- Исходный текст

######

Текст книги "Тайная история американской империи: Экономические убийцы и правда о глобальной коррупции"
Автор книги: Джон Перкинс
Жанр:
Публицистика
сообщить о нарушении
Текущая страница: 14 (всего у книги 30 страниц)
Сами выпускники Школы двух Америк, Торрихос и Норьега хорошо представляли себе огромное влияние этого антидемократического института. В итоге школа осела в Форт-Беннинге, штат Джорджия, а в 2001 году, чтобы избежать нарастающей критики, это одиозное заведение было переименовано в WHINSEC.
В один из дней, когда разгоралась полемика в El Comercio, я получил по электронной почте весточку от Марты Рольдос из Эквадора. Она сообщала, что собирается в Штаты и надеется встретиться со мной, чтобы поговорить о смерти ее отца, Хайме Рольдоса, президента Эквадора. Он погиб в авиакатастрофе 24 мая 1981 года. В новостях сообщалось, что его самолет врезался в гору. Однако более информированные источники сомневались, что это была случайная катастрофа.
Решимость Рольдоса положить конец произволу нефтяных компаний, которой он не скрывал, рождала подозрения, что за этим несчастным случаем стоит ЦРУ. В книге «Исповедь» я писал: «Помимо того, что он вызывал ненависть у Вашингтона и нефтяных компаний, многие обстоятельства его гибели говорили в пользу этих обвинений»[37]37
Джон Перкинс. Исповедь экономического убийцы: Пер. с англ. – М.: Претекст. 2007.
[Закрыть].
Марта хотела обсудить эти самые обстоятельства.
16 марта 2006 года она прилетела в Майами, и мы встретились в скромном ресторане неподалеку от моего дома в округе Палм-Бич. Я пришел со своей дочерью Джессикой (в то время ей уже исполнилось 23 года). Мы заняли столик в патио и проговорили несколько часов подряд.
Марта сообщила, что приехала в США главным образом в поисках помощи в ее начинании – она хотела создать библиотеку имени своего отца Хайме Рольдоса. Это была бы первая в Эквадоре мемориальная библиотека памяти знаменитого президента, трагически погибшего на своем посту.
«Что-то наподобие библиотеки Дж. Ф. Кеннеди», – сияя, пояснила Марта.

######

- Записи
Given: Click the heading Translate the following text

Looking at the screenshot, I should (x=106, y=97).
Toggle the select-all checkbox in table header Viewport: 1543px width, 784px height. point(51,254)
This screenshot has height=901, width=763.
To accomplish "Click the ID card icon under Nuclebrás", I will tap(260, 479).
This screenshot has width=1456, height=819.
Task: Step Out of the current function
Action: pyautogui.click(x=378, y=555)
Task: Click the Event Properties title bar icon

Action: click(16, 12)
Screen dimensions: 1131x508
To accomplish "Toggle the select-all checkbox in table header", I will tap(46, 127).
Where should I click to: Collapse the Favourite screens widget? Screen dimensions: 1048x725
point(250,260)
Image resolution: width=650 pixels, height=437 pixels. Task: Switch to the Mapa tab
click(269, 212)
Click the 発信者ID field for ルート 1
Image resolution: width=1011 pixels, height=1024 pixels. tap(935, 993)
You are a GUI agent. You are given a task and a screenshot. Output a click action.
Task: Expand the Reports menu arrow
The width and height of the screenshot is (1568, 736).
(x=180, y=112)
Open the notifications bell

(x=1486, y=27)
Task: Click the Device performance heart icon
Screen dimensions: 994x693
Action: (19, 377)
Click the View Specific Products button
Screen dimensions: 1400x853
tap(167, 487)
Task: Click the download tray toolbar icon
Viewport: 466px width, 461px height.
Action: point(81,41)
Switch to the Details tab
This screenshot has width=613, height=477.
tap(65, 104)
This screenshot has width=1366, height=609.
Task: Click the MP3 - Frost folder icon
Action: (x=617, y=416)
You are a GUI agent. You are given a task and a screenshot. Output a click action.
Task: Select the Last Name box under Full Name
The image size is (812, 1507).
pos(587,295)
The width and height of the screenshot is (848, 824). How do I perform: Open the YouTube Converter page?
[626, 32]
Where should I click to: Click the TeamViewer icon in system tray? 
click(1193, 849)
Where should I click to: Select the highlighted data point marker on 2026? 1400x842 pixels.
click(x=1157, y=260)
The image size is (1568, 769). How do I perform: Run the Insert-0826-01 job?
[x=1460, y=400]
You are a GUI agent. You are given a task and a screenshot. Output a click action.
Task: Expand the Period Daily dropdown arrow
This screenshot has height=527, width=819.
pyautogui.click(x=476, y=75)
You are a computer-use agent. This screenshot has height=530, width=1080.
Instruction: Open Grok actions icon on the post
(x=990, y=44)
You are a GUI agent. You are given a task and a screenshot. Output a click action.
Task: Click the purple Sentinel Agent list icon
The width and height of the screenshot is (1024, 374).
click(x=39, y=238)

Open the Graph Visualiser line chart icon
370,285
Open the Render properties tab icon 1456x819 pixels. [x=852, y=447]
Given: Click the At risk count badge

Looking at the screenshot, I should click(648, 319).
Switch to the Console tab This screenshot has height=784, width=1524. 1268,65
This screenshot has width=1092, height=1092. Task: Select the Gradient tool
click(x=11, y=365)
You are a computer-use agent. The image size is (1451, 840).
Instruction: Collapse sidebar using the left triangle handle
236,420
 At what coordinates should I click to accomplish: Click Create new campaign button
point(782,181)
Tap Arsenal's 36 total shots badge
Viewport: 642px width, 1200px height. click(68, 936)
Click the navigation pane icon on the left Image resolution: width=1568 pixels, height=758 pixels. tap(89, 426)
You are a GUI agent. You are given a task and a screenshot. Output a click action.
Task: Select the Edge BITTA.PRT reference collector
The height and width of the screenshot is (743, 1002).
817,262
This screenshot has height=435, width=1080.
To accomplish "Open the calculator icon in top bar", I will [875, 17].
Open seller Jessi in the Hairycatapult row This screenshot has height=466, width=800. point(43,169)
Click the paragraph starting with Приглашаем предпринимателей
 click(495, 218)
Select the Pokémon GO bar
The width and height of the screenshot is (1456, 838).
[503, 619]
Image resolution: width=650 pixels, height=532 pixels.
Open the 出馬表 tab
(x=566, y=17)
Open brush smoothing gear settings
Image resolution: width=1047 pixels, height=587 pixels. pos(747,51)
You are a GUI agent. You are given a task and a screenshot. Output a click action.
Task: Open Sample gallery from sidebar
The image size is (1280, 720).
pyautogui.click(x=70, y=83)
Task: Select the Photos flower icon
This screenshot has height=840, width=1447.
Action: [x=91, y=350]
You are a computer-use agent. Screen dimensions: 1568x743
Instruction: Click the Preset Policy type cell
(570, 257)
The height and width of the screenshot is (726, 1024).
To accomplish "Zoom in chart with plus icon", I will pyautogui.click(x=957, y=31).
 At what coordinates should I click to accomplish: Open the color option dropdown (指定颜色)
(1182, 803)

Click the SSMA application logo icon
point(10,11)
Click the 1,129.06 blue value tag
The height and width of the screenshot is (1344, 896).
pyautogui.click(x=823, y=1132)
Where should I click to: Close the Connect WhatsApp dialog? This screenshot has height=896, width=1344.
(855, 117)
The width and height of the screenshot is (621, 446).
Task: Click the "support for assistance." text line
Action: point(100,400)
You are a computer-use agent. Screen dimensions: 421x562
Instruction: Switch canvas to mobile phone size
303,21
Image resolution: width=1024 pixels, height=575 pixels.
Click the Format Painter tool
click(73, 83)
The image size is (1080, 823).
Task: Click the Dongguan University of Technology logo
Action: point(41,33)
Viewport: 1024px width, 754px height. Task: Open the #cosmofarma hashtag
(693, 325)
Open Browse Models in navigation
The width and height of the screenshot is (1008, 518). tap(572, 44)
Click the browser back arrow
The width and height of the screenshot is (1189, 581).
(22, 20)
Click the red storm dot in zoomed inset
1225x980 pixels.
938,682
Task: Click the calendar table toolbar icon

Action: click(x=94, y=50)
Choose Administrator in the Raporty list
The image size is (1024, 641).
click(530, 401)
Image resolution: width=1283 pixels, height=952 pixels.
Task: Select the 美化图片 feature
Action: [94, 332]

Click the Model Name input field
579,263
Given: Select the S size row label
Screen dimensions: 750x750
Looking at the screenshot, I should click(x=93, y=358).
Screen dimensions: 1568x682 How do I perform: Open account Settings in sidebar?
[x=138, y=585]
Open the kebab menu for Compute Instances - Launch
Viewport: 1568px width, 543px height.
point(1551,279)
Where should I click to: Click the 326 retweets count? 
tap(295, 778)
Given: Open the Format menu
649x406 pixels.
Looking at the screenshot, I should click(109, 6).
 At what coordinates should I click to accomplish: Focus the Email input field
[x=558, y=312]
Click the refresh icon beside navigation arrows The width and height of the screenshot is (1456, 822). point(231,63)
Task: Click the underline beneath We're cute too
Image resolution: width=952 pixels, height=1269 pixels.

######

- Задания
**1.** Когда, согласно исходному тексту, Марта Рольдос прилетела в Майами?
**2.** Выведите без изменений строки записей, начиная со строки с «Given: Select the S size row label» и заканчивая строкой с «tap(295, 778)» включительно.

- Ответы
**1.** 16 марта 2006 года.

**2.**
Given: Select the S size row label
Screen dimensions: 750x750
Looking at the screenshot, I should click(x=93, y=358).
Screen dimensions: 1568x682 How do I perform: Open account Settings in sidebar?
[x=138, y=585]
Open the kebab menu for Compute Instances - Launch
Viewport: 1568px width, 543px height.
point(1551,279)
Where should I click to: Click the 326 retweets count? 
tap(295, 778)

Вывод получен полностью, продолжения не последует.